The latest directive issued by the Ghana Catholic Bishop’s Conference sighted by MyNewsGh.com urges Ministers and Extraordinary Ministers of Holy Communion to wash their hands or use sanitizer before and after the distribution of Holy Communion.
The usual handshakes and hugs that occur during Peace at Mass are also discouraged by the directive.
The document signed by the President of the Conference, Most Rev. Philip Naameh said, ”All are encouraged to receive Holy Communion in the hand. Ministers and Extraordinary Ministers of Holy Communion should wash their hands or use sanitizer before and after distributing Holy Communion. Avoid handshakes and embracing one another during Kiss of Peace”
Authorities have confirmed more than 92,000 cases of the virus of which more than 80,000 are in China. More than 3,000 people have died globally, the vast majority in China.
On December 31, 2019, WHO was alerted to several cases of pneumonia in Wuhan City, Hubei Province of China. The virus did not match any other known virus.
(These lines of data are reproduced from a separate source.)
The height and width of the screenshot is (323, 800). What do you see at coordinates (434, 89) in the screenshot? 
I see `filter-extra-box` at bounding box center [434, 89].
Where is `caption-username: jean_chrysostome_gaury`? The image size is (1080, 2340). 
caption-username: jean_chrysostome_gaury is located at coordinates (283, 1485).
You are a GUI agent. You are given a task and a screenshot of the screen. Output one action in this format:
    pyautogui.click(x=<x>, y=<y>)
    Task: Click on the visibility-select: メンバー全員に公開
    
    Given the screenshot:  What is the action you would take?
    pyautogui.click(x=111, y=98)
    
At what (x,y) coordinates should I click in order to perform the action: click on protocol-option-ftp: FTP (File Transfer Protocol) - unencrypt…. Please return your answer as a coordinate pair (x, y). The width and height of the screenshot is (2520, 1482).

This raised concern because when a virus is new, health professionals do not know how it affects people.
One week later, on January 7, Chinese authorities confirmed that they have identified a new virus which turned out to be coronavirus.
A family of viruses that include the common cold, and viruses such as SARS and MERS therefore, this new virus was temporarily named “2019-nCoV.”
WHO has been working with Chinese authorities and global experts from the day it was informed, to learn more about the virus. Thus, how it transmitted, how they can be treated, and what individual countries can do to respond to the health crises.
26 suspected cases of the deadly disease have been recorded in Ghana but tests have proven negative since the outbreak.
Director of Public Health at the Ghana Health Service (GHS), Dr Badu Sarkodie says the country’s points of entry are under constant surveillance to curb the infiltration of the disease.